## Work instructions
Find the line containing "Collapse the usingComponents block fold arrow" in the records below. Copy exactly that line and each one after it, ending at the line containing "Task: Tap the plus icon to add photo", and nothing more.

## Saved entries
»»

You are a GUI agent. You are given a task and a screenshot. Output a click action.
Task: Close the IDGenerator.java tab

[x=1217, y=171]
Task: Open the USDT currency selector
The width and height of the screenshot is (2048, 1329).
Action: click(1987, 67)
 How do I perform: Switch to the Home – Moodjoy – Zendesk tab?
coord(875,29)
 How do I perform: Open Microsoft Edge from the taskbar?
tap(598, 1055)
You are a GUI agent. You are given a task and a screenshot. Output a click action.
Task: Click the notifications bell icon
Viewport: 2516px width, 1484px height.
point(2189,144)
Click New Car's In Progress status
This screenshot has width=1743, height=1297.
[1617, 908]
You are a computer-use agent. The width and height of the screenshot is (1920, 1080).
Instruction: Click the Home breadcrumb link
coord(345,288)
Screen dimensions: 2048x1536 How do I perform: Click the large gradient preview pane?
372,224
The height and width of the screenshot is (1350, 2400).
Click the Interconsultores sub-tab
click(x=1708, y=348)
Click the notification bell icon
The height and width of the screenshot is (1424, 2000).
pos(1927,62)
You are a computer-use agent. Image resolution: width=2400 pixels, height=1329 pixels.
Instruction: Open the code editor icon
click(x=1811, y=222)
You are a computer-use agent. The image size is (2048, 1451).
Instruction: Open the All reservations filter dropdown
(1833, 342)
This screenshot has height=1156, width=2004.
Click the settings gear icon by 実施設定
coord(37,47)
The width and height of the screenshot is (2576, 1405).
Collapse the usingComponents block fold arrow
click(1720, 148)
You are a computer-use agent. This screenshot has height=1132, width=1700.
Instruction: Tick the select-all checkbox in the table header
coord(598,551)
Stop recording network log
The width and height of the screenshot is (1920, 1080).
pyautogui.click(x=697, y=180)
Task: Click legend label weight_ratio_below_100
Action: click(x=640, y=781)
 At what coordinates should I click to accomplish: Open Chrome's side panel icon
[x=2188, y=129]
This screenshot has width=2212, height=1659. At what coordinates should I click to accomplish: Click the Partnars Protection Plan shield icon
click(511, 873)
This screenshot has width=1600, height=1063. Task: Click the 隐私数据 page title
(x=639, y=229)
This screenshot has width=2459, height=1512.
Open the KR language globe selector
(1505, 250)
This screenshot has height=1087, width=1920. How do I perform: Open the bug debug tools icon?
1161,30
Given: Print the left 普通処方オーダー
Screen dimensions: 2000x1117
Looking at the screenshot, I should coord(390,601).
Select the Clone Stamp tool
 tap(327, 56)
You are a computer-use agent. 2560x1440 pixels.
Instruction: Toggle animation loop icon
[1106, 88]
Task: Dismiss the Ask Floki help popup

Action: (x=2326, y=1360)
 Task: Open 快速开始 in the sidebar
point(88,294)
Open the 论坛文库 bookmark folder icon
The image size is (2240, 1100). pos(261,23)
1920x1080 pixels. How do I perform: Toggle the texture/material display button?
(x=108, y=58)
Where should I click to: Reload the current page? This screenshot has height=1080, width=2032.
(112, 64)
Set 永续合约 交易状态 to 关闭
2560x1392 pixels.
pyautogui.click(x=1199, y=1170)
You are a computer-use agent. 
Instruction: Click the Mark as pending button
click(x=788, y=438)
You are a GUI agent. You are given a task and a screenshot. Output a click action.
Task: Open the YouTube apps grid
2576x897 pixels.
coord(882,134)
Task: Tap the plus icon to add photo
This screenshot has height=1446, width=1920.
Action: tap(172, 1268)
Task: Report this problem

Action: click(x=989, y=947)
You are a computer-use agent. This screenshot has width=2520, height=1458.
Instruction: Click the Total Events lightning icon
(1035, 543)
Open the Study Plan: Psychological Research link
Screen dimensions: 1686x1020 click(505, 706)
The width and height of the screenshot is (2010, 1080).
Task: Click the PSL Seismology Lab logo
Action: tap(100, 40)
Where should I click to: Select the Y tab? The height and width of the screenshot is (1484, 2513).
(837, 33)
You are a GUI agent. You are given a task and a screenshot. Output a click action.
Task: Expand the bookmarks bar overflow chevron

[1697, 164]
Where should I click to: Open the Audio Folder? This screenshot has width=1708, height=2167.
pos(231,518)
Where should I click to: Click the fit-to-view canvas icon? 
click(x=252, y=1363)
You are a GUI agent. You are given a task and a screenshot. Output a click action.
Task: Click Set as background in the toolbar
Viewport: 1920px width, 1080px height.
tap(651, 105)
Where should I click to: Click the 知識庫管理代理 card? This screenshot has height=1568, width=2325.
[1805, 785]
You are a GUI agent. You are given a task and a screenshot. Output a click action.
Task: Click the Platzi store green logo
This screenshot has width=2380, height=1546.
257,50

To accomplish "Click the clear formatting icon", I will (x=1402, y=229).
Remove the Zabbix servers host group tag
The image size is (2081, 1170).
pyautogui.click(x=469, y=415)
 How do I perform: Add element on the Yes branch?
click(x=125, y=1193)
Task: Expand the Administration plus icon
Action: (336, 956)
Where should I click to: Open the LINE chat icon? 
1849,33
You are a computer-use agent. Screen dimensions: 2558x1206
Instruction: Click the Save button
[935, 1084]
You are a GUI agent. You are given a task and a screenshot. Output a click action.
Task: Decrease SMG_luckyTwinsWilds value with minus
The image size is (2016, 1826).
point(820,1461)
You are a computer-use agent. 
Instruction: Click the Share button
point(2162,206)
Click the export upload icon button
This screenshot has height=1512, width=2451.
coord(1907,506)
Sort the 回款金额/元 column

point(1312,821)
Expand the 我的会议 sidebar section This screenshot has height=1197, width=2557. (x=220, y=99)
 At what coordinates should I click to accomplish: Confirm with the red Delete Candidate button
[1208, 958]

««

## Response
Collapse the usingComponents block fold arrow
click(1720, 148)
You are a computer-use agent. This screenshot has height=1132, width=1700.
Instruction: Tick the select-all checkbox in the table header
coord(598,551)
Stop recording network log
The width and height of the screenshot is (1920, 1080).
pyautogui.click(x=697, y=180)
Task: Click legend label weight_ratio_below_100
Action: click(x=640, y=781)
 At what coordinates should I click to accomplish: Open Chrome's side panel icon
[x=2188, y=129]
This screenshot has width=2212, height=1659. At what coordinates should I click to accomplish: Click the Partnars Protection Plan shield icon
click(511, 873)
This screenshot has width=1600, height=1063. Task: Click the 隐私数据 page title
(x=639, y=229)
This screenshot has width=2459, height=1512.
Open the KR language globe selector
(1505, 250)
This screenshot has height=1087, width=1920. How do I perform: Open the bug debug tools icon?
1161,30
Given: Print the left 普通処方オーダー
Screen dimensions: 2000x1117
Looking at the screenshot, I should coord(390,601).
Select the Clone Stamp tool
 tap(327, 56)
You are a computer-use agent. 2560x1440 pixels.
Instruction: Toggle animation loop icon
[1106, 88]
Task: Dismiss the Ask Floki help popup

Action: (x=2326, y=1360)
 Task: Open 快速开始 in the sidebar
point(88,294)
Open the 论坛文库 bookmark folder icon
The image size is (2240, 1100). pos(261,23)
1920x1080 pixels. How do I perform: Toggle the texture/material display button?
(x=108, y=58)
Where should I click to: Reload the current page? This screenshot has height=1080, width=2032.
(112, 64)
Set 永续合约 交易状态 to 关闭
2560x1392 pixels.
pyautogui.click(x=1199, y=1170)
You are a computer-use agent. 
Instruction: Click the Mark as pending button
click(x=788, y=438)
You are a GUI agent. You are given a task and a screenshot. Output a click action.
Task: Open the YouTube apps grid
2576x897 pixels.
coord(882,134)
Task: Tap the plus icon to add photo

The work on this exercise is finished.